### 任务说明
将以下全部记录逐行转为编号列表，略去空行，输出中不包含图片。

### 记录数据
+-------+

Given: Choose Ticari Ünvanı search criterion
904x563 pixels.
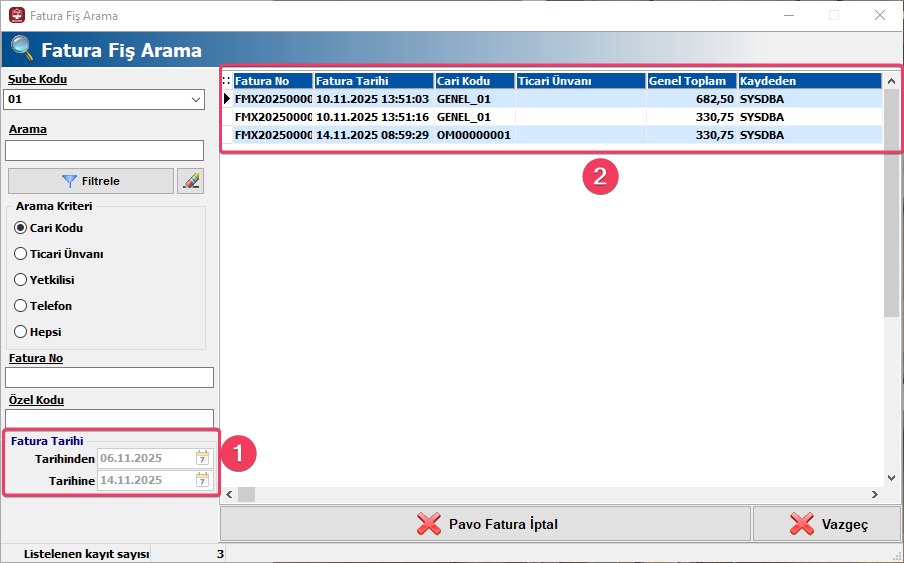Looking at the screenshot, I should tap(20, 254).
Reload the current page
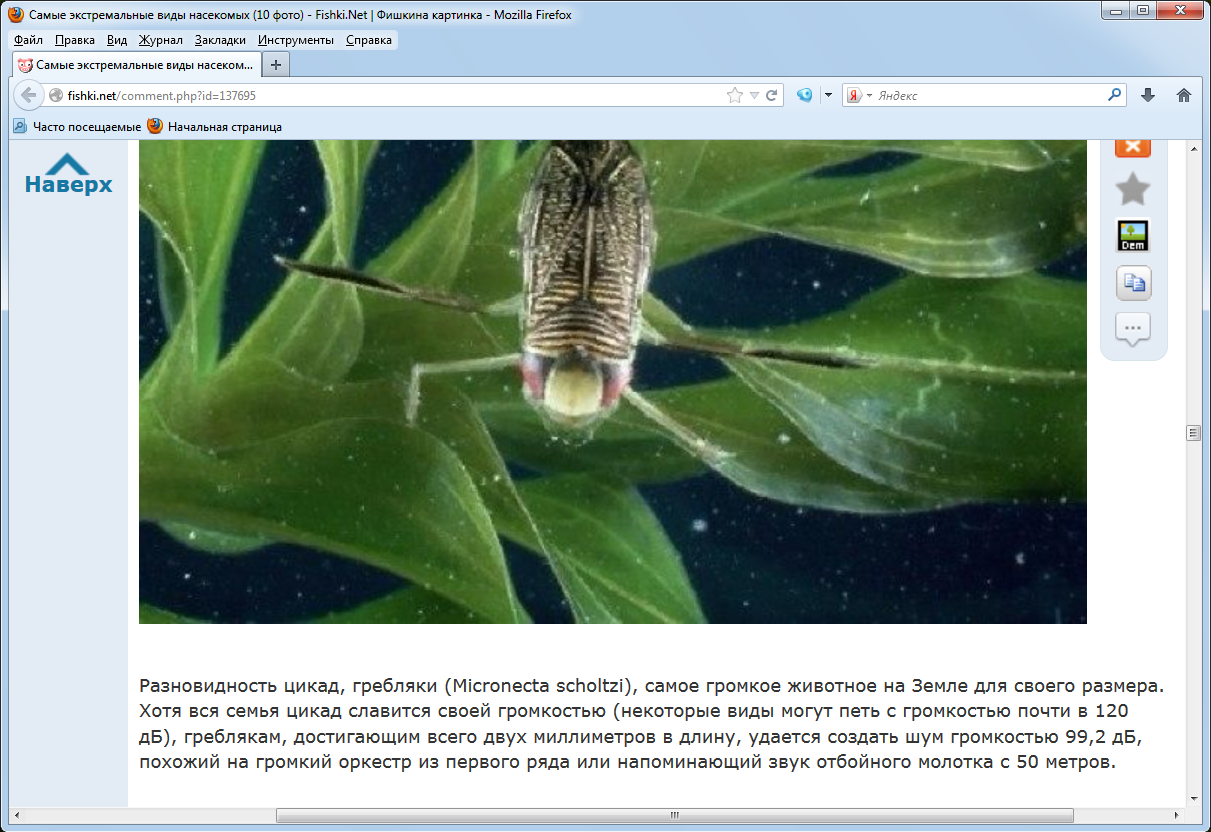 [772, 96]
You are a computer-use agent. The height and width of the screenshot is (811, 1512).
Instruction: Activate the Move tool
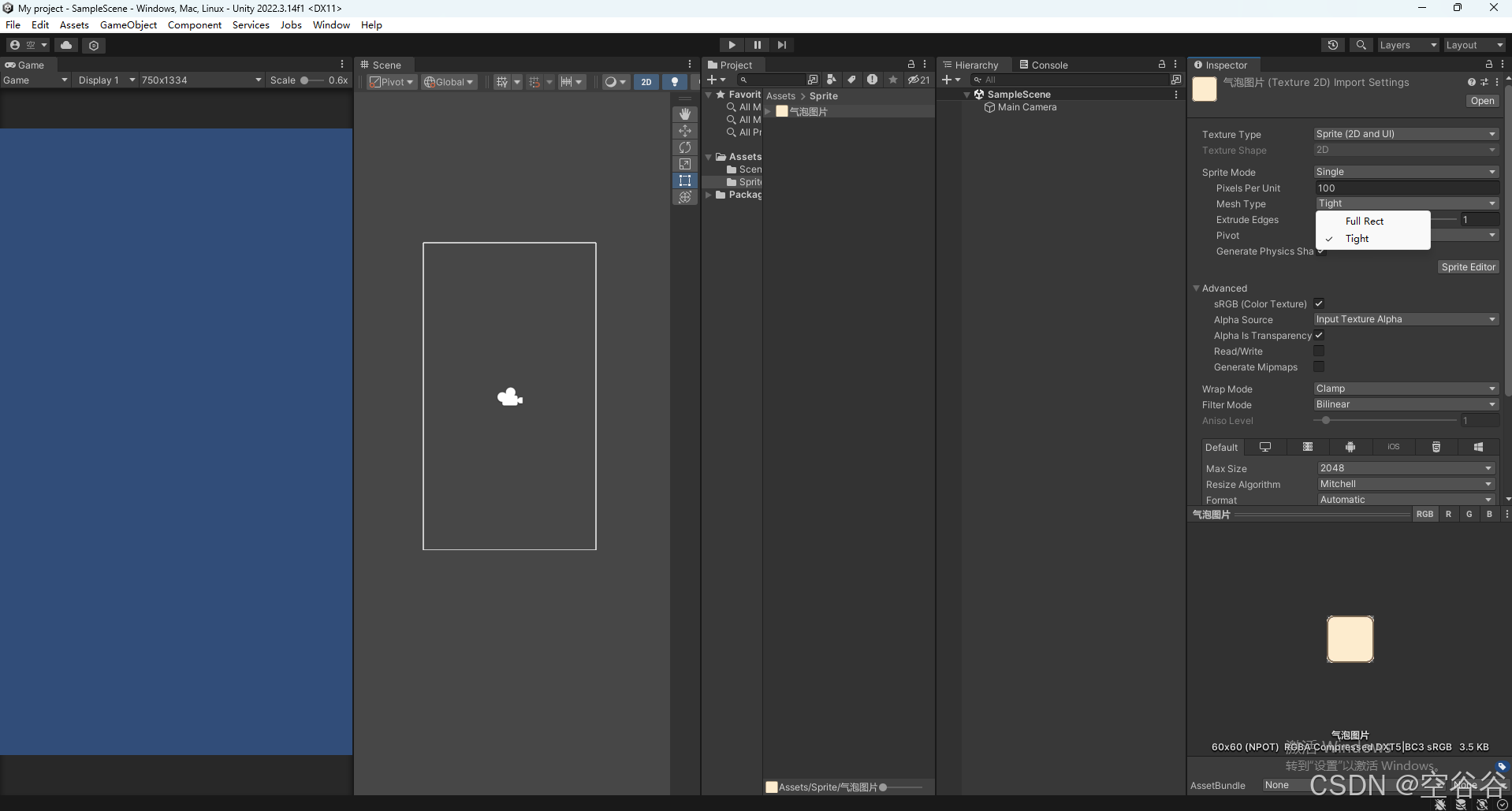(685, 131)
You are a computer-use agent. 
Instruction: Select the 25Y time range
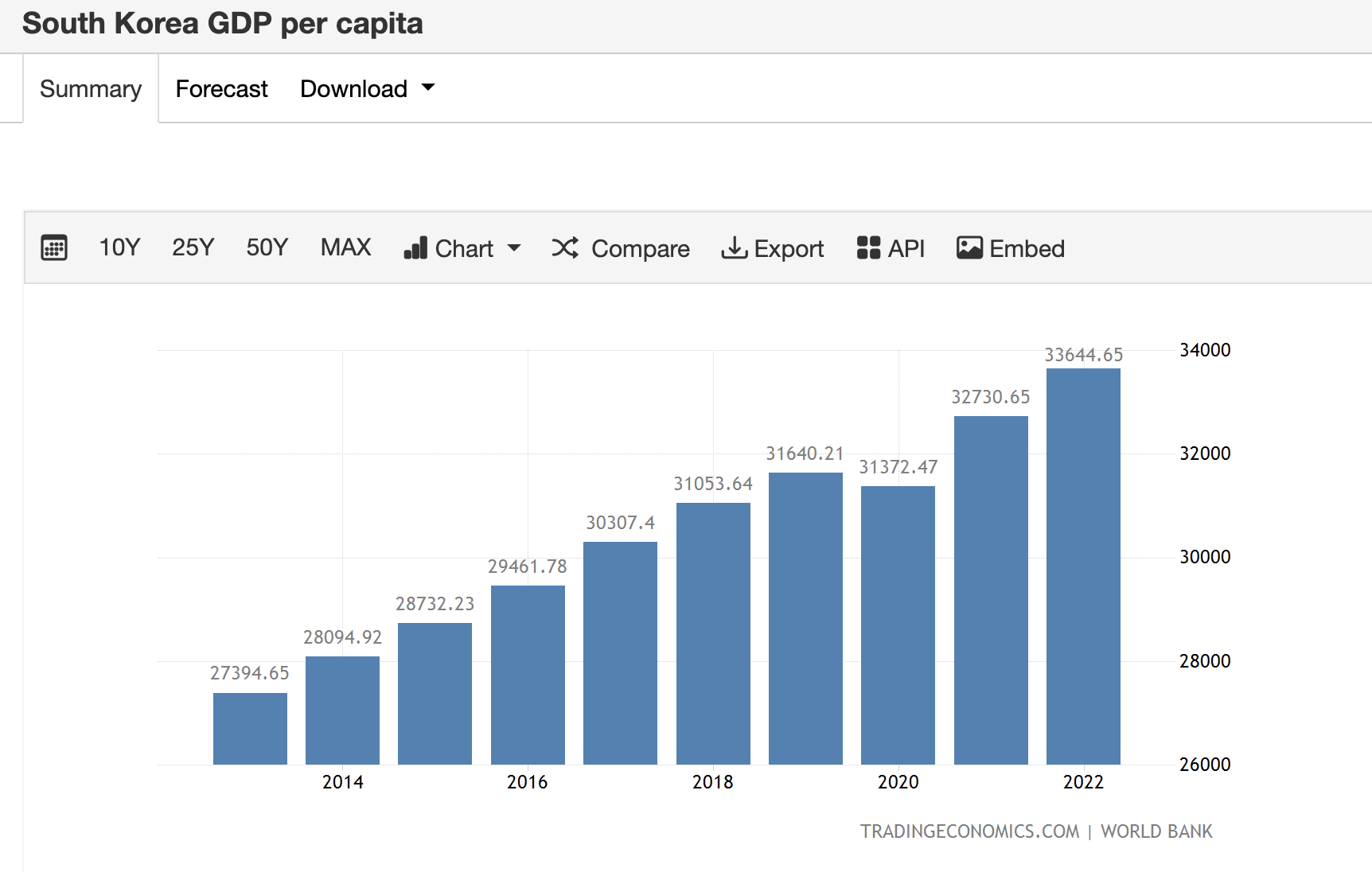point(193,248)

+-------+

### 任务结果
1. Given: Choose Ticari Ünvanı search criterion
2. 904x563 pixels.
3. Looking at the screenshot, I should tap(20, 254).
4. Reload the current page
5.  [772, 96]
6. You are a computer-use agent. The height and width of the screenshot is (811, 1512).
7. Instruction: Activate the Move tool
8. (685, 131)
9. You are a computer-use agent. 
10. Instruction: Select the 25Y time range
11. point(193,248)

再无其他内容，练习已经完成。